Rather than viewing cyber purely as a “domain of military and national security operations”, Martin urged his audience to think of cyber as an “environment” – an environment upon which we increasingly depend for every aspect of our daily lives. In this environment, Martin said, “one could consider cyber attacks as, say, a pollutant, or, a cause of illness like a virus.” In this analogy, he suggested, offensive cyber capabilities are akin to biological or chemical weapons.

Martin’s argument in favour of restraint carries weight precisely because it comes from a former senior official speaking publicly about normally secretive matters. Seen this way, his speech parallels Sir David’s decision to write a book about intelligence analysis. In both cases, well-placed former intelligence officials have offered the public tools to think about complex issues. The public debate is richer for their involvement.

Nonetheless, we should not uncritically accept such interventions. For example, Martin’s framework carefully focuses on offensive uses of cyber, rather than cases where cyber is used “just to spy”. Martin makes a convincing argument about the risks of high-end offensive capabilities. However, because the HACKS framework does not cover espionage, someone swayed by his argument could come away with the impression that there are no similar ‘environmental’ concerns about cyber espionage.

Such a conclusion is debatable. The paradigmatic examples of cyber weapons that Martin cited, the Wannacry and NotPetya malware, spread so widely in part because of their use of the EternalBlue exploit. This exploit, which was leaked online in 2017, allows an attacker to remotely execute code on a vulnerable machine – a capability that would be just as useful for espionage as for delivering offensive capabilities.

To extend Martin’s environmental analogy, if offensive cyber resembles a damaging virus, then espionage resembles a parasite that remains undetected within its target. The public health response to both threats is very similar – cutting down transmission and improving people’s defences against the infection. The capabilities that allow the UK to penetrate an adversaries’ defences to conduct offensive operations are by and large the same as the ones that allow spying. The environmental risks are not restricted solely to high-end offensive operations as the HACKS framework might suggest.

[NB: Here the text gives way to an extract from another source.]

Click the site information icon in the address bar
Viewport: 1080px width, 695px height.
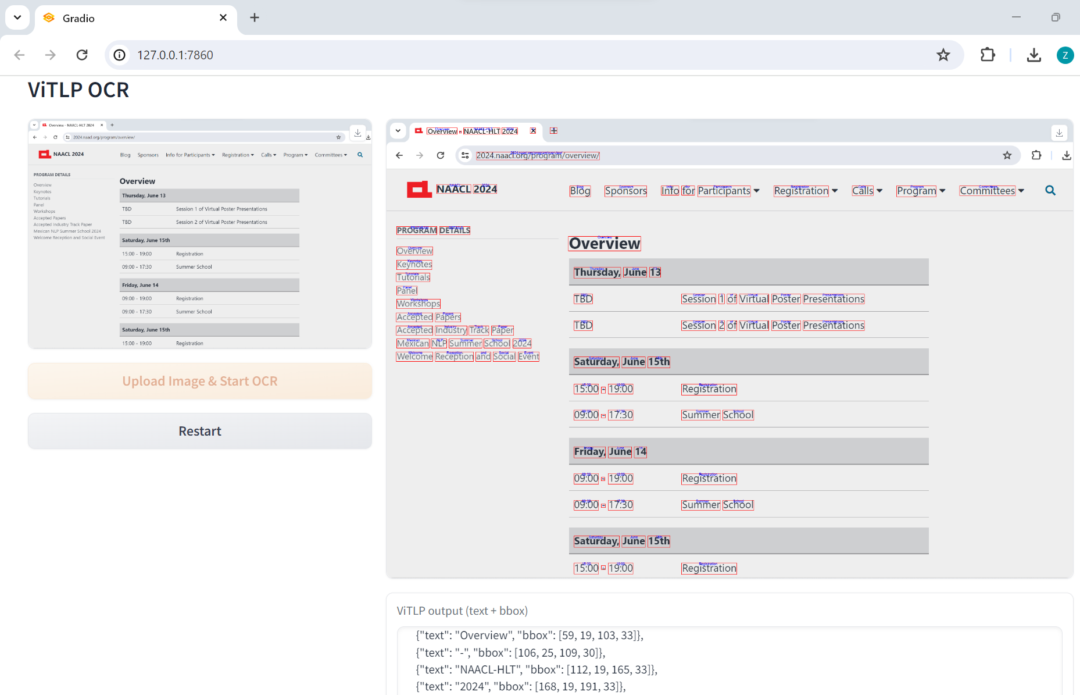tap(119, 55)
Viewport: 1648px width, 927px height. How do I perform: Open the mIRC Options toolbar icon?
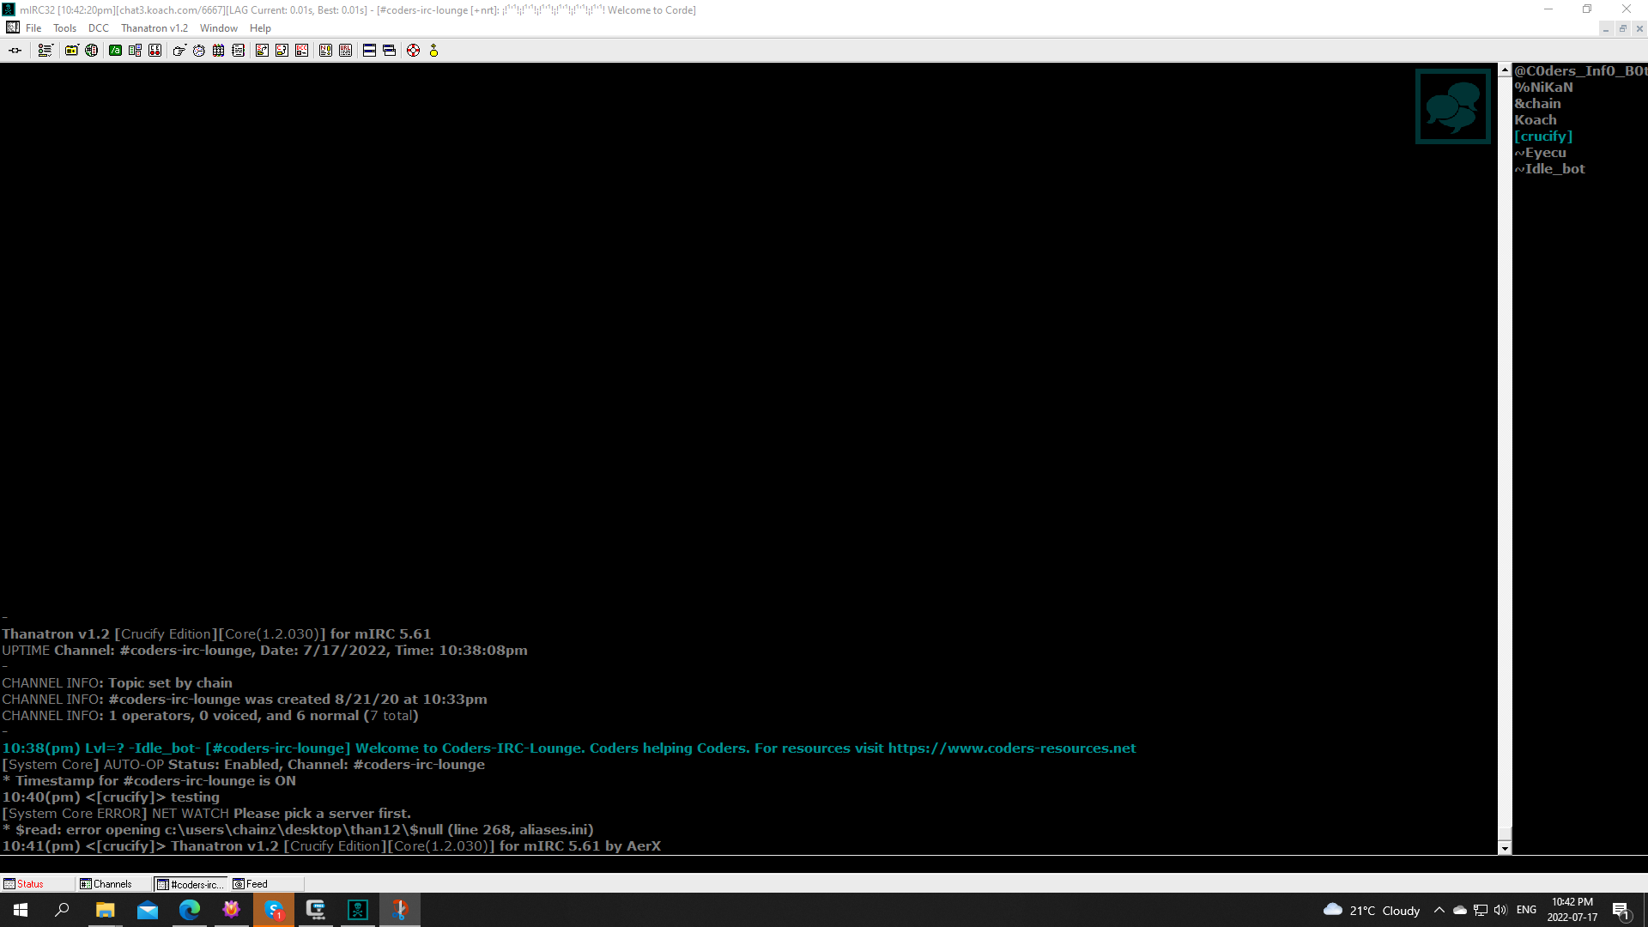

None of this is to downplay the value of Martin’s speech, both for its content and as an example of greater openness on a formerly sensitive topic. Rather, there is a broader tension here: when expertise on a topic is concentrated in classified environments, the public is unusually reliant on what current and former officials are willing to divulge. The desire to encourage more public openness should not make us uncritical about those statements that do emerge.